Это комната. Квадратная, с грубыми каменными стенами и единственным окном справа. В центре — простой стол из потемневшего дерева, его поверхность блестит, хотя нет ни лампы, ни солнечного света. За столом сидит женщина, она смотрит на него испытующе и в то же время сердито. Напротив нее пустой стул.
— Я знаю, кто ты такой, — медленно произносит женщина, ее голос порождает новое, необычно долгое эхо.

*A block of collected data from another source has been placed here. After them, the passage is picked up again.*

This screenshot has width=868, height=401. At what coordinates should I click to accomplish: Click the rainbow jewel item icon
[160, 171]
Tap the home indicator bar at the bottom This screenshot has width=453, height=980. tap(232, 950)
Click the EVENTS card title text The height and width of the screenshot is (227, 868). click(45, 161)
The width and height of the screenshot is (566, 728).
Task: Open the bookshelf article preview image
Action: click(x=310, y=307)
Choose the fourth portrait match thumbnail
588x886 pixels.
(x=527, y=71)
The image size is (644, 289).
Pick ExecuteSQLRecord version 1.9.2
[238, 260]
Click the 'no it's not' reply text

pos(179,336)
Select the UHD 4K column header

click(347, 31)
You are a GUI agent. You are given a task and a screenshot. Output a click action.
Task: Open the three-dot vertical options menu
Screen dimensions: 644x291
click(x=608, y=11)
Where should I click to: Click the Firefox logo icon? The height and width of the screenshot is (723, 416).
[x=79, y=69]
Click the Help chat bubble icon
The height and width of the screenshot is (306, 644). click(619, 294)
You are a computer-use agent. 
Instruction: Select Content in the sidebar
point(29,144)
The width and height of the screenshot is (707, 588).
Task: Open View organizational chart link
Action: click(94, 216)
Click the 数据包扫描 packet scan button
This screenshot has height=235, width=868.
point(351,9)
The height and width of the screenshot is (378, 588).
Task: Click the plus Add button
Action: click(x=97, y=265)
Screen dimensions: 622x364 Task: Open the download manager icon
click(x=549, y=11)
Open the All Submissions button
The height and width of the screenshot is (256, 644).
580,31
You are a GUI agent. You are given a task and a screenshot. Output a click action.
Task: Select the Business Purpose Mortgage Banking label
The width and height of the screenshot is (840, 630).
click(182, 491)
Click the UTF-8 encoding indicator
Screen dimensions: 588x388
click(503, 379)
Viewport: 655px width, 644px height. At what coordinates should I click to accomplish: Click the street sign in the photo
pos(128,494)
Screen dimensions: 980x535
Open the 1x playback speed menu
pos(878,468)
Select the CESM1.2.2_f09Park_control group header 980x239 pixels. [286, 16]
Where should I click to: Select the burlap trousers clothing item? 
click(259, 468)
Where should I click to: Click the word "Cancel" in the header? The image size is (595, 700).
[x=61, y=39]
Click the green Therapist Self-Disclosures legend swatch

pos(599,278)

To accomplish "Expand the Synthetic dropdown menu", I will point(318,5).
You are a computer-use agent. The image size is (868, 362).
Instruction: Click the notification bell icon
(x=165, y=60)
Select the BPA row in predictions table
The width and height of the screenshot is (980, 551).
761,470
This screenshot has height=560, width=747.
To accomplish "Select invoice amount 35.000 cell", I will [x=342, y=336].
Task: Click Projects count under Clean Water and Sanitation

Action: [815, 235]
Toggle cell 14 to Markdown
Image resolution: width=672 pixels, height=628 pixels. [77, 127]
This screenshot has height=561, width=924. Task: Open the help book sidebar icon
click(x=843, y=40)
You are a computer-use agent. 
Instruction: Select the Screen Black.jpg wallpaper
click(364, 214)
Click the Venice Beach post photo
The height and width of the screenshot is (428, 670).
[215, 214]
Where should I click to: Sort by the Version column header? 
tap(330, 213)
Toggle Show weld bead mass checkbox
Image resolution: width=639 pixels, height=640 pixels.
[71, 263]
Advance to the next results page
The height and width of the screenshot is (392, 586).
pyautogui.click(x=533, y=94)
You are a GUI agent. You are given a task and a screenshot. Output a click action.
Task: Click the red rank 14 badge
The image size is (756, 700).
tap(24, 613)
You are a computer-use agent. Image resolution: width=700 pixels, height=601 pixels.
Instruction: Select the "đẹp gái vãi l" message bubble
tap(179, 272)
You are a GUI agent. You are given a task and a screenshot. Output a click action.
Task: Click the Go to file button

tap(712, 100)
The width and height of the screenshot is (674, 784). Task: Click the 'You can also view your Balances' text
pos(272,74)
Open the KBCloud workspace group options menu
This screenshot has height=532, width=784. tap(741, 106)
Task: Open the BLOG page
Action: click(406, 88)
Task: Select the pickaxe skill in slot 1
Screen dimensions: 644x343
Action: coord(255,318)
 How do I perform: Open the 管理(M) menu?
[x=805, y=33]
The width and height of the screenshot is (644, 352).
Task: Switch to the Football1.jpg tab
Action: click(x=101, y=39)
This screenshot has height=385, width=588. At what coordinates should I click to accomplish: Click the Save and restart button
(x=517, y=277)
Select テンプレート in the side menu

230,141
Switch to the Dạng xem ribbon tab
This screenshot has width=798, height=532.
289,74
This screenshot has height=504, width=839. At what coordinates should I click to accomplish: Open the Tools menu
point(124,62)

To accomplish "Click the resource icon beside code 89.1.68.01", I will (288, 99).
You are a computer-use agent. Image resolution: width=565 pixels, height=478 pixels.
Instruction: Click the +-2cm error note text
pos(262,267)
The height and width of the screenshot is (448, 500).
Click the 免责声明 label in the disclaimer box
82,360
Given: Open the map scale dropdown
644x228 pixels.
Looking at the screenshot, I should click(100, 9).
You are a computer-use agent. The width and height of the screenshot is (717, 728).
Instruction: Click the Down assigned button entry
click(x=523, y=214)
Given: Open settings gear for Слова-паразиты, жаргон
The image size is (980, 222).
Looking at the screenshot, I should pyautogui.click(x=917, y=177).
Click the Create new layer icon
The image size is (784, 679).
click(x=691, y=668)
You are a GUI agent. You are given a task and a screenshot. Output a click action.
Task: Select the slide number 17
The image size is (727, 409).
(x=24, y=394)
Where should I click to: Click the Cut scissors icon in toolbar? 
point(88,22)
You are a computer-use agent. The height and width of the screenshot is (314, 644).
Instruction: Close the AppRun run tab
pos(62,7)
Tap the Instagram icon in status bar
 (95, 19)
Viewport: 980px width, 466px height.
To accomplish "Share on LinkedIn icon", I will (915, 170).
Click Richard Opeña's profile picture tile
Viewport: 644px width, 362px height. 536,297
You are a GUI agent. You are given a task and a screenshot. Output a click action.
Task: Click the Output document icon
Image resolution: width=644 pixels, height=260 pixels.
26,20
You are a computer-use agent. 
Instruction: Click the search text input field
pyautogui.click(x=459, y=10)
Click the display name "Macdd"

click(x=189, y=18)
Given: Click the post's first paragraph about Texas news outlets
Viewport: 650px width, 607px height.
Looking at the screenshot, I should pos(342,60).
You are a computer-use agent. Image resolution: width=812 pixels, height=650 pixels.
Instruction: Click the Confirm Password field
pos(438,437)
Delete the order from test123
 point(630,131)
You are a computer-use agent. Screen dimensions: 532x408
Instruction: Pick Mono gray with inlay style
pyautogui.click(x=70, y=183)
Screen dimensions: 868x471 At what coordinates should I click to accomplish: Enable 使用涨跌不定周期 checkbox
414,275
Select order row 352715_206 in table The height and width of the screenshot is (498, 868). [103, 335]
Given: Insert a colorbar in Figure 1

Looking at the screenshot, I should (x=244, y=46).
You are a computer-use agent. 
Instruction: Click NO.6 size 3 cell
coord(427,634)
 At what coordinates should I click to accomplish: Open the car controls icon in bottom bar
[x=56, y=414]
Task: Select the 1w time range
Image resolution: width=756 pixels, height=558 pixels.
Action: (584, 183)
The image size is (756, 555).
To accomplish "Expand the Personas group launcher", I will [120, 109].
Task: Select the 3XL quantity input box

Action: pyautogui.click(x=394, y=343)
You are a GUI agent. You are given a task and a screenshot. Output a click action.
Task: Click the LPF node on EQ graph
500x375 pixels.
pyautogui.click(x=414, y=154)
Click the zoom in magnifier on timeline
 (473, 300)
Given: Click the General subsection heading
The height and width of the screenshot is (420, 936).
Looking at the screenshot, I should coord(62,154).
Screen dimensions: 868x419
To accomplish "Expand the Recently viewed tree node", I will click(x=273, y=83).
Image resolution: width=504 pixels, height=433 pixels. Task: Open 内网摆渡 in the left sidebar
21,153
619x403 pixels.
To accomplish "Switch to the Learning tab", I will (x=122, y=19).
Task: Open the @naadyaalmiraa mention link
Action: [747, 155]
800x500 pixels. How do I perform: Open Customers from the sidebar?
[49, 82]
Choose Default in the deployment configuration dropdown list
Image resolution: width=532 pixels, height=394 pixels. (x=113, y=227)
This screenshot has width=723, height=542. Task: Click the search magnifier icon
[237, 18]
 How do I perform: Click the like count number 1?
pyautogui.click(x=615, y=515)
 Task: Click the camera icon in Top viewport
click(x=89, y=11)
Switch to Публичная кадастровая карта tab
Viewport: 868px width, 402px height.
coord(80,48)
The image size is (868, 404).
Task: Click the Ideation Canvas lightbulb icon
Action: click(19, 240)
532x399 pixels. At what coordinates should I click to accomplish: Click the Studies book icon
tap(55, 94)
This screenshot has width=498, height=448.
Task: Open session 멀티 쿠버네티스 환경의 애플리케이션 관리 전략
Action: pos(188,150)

Ваэлин идет к столу, но останавливается, услышав далекий призыв. Словно бы кто-то просит его и плачет. «Кажется, повторяют мое имя?»
— Неужто Токрев сподобился? — Женщина склоняет голову набок и прищуривается. — Нет, вряд ли.
Она темноволоса, молода и красива, в глазах светится злой ум: самое черное зло, которое ему когда-либо встречалось. Напоминает тварь, жившую в Баркусе, но по сравнению с этой женщиной тварь кажется теперь не более чем злым ребенком.
— Кто я, ты знаешь, — говорит Ваэлин. — А кто ты сама?
— Теперь — певчая птичка в клетке, — грустно усмехается она. — Как и ты.